AVAILABLE RECORDS:
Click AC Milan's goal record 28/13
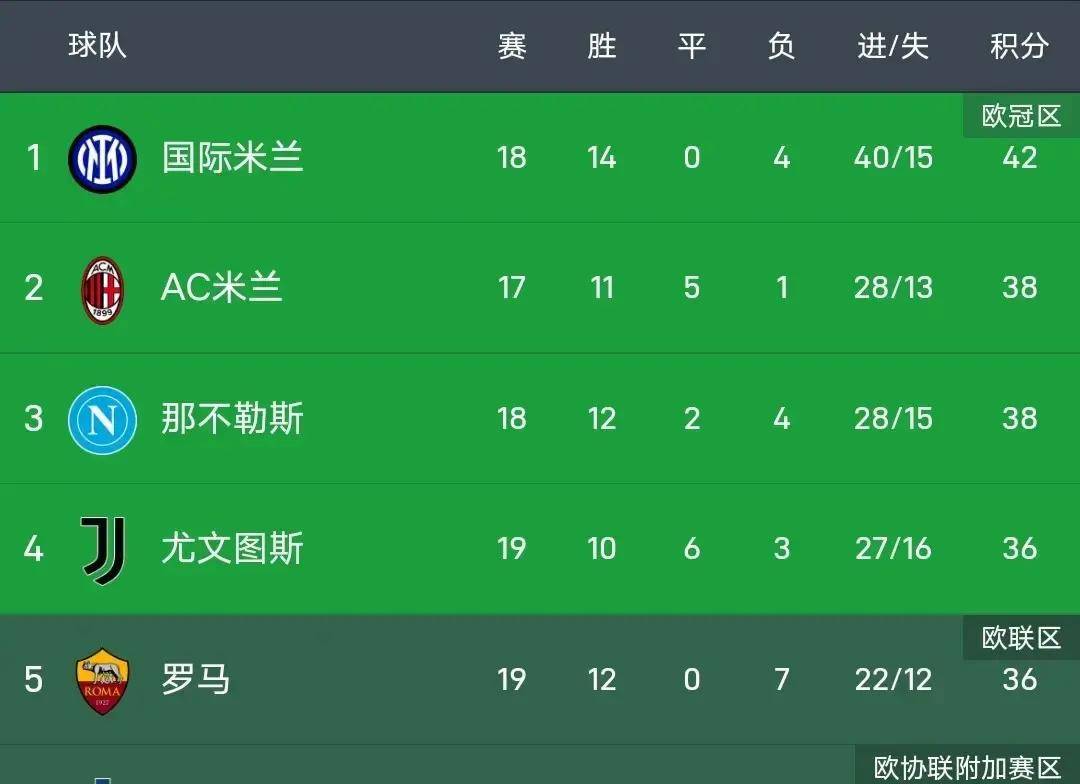This screenshot has width=1080, height=784. point(893,288)
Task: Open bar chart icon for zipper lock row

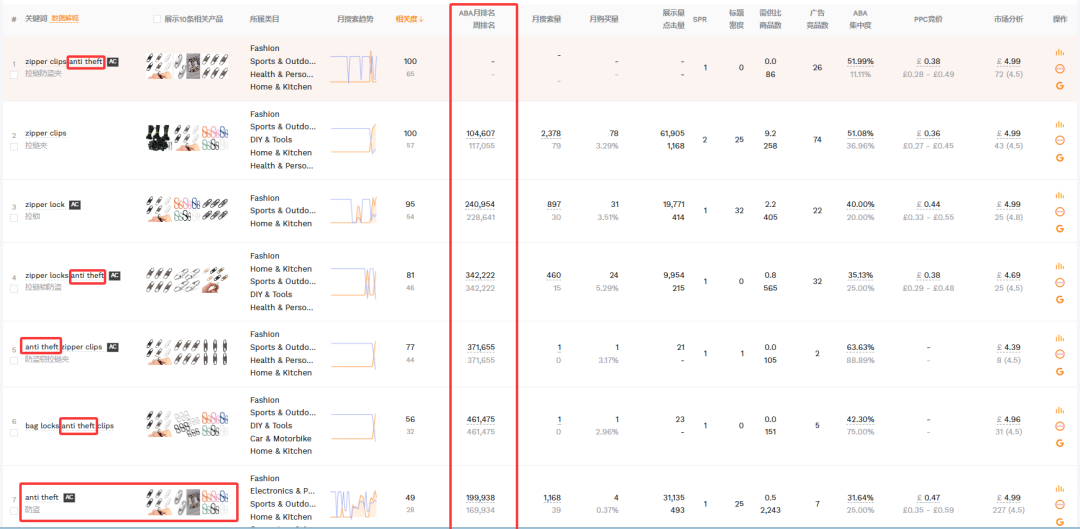Action: tap(1059, 195)

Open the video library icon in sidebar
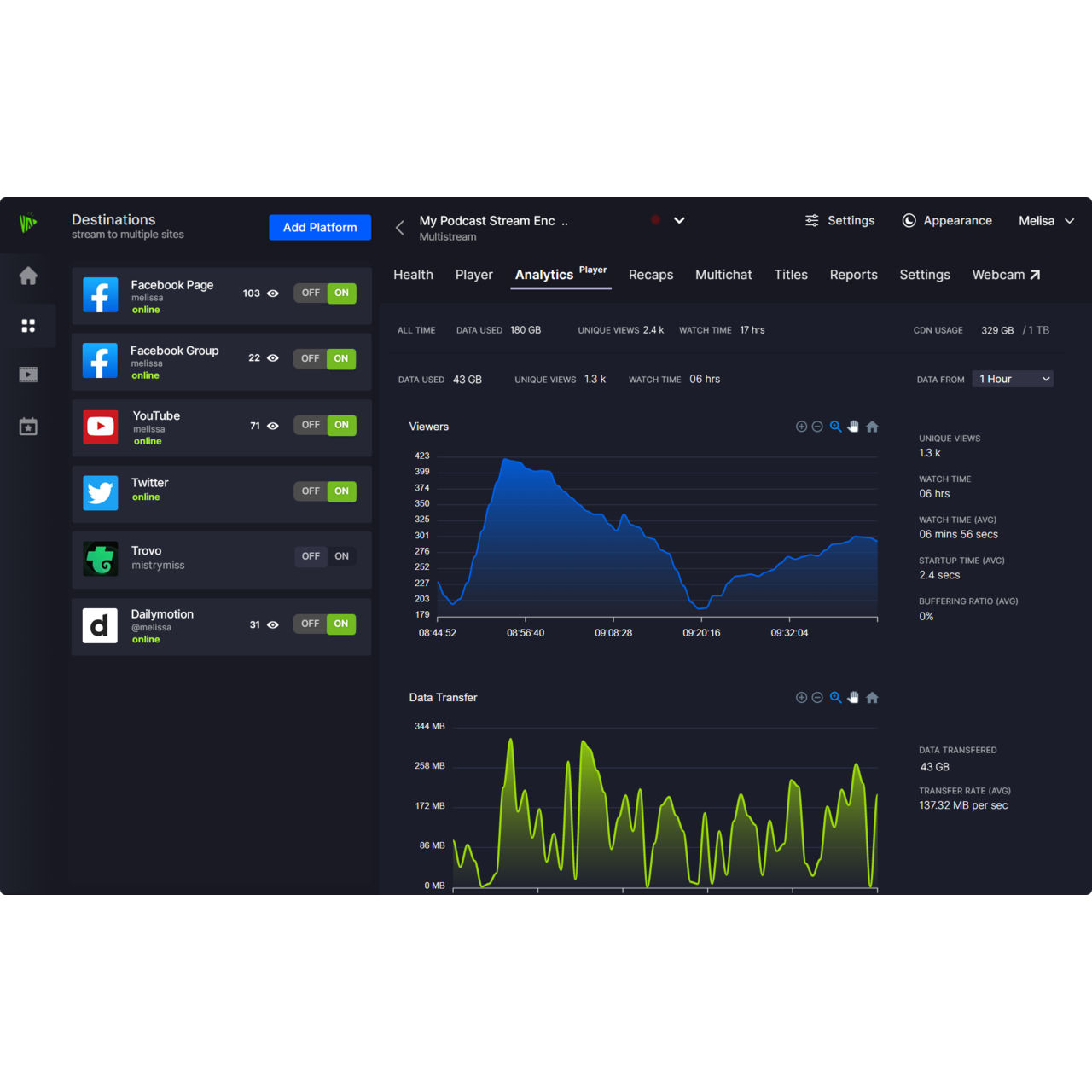click(28, 375)
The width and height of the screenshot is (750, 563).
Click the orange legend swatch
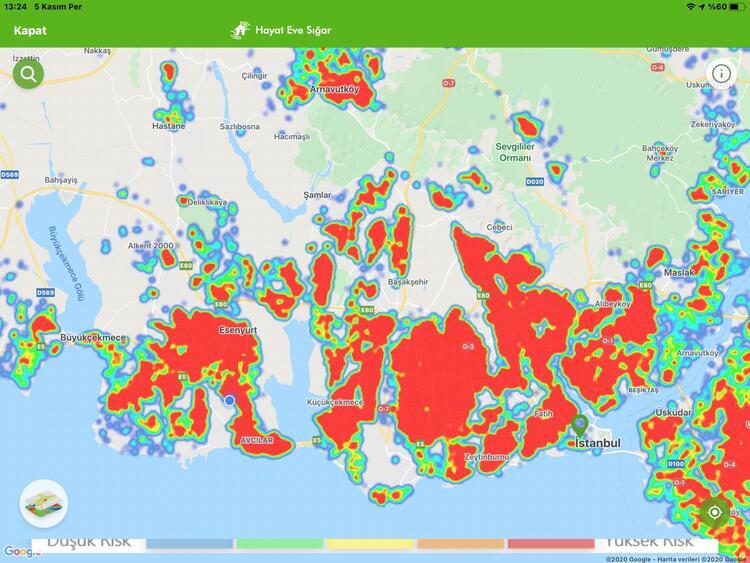pos(460,543)
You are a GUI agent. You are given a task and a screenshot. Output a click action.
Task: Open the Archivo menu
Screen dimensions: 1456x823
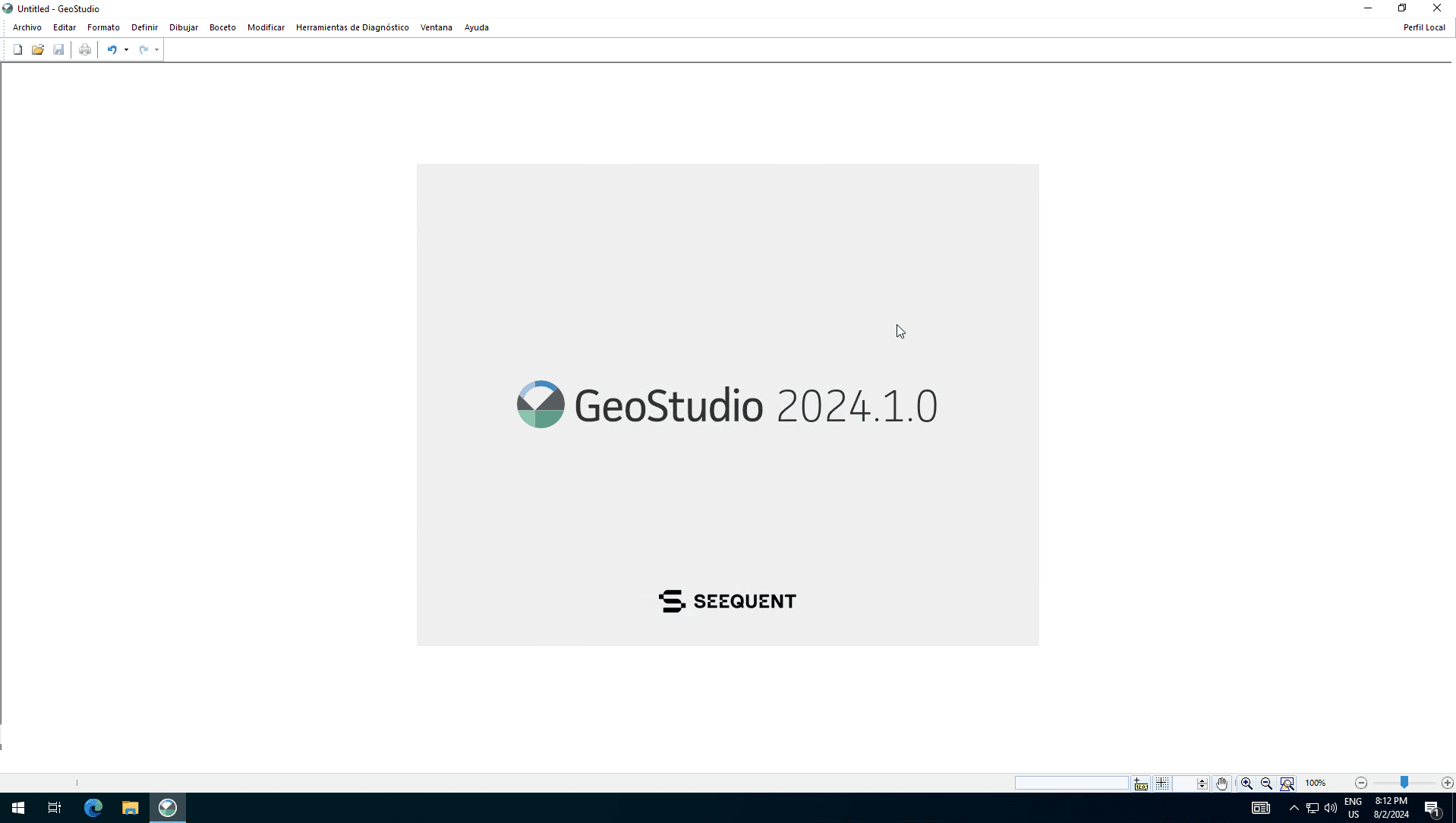click(27, 27)
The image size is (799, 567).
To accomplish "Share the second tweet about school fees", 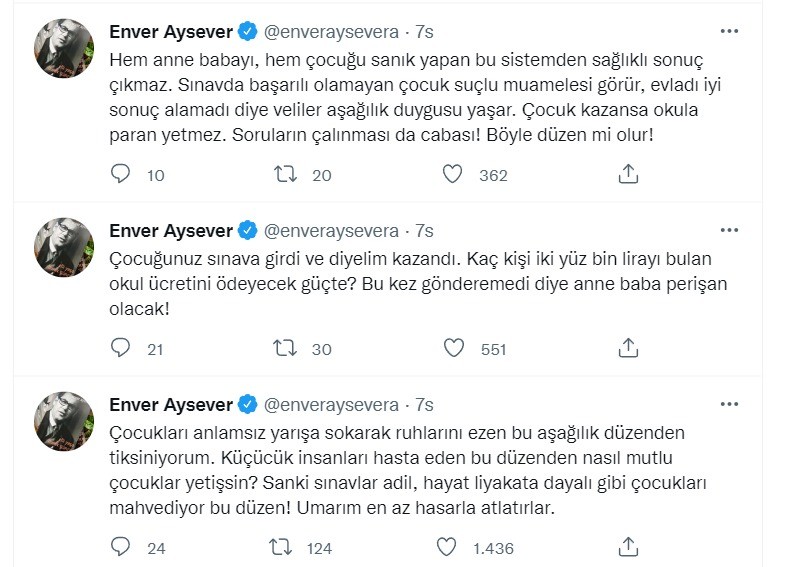I will (x=628, y=348).
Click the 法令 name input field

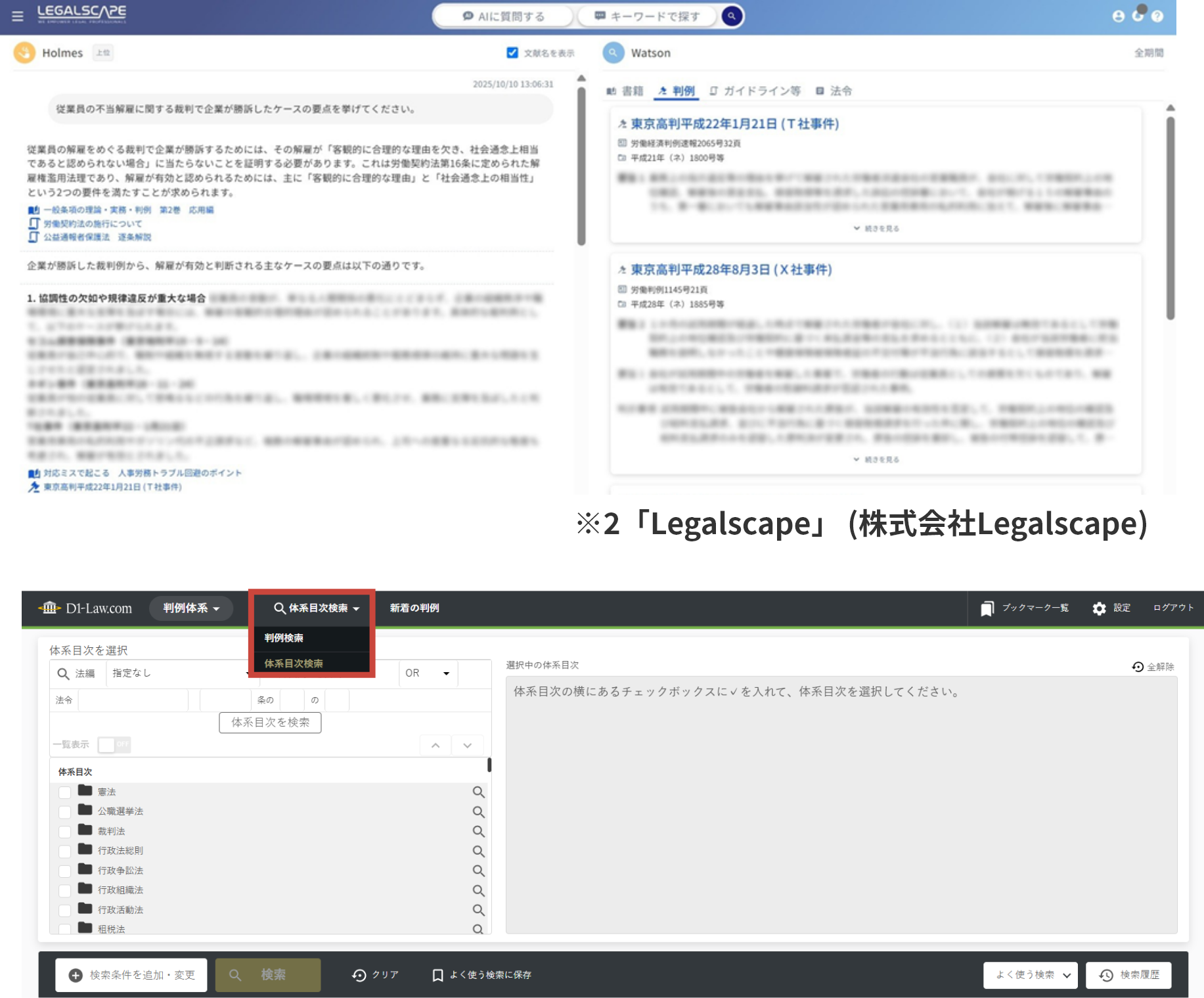[133, 700]
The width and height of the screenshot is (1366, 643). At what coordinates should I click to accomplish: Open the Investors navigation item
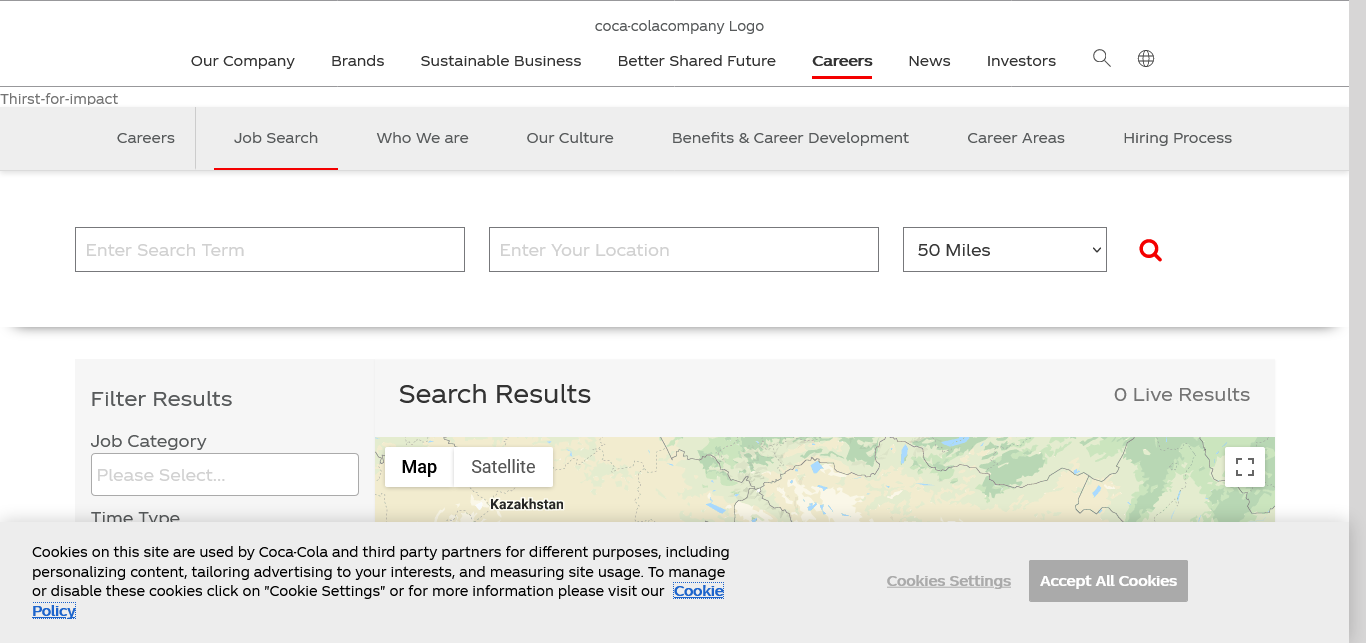(1021, 61)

BRIEF: Copy out the part of the material that opens with the line containing "Click the 法令 name input field" and closes with the last line of the material, swapping "input field" for "text box" and changing nothing else. Leave the pictures out of your copy.

SOLUTION FOR THIS TASK:
Click the 法令 name text box

[133, 700]
The width and height of the screenshot is (1366, 643). At what coordinates should I click to accomplish: Open the Investors navigation item
(1021, 61)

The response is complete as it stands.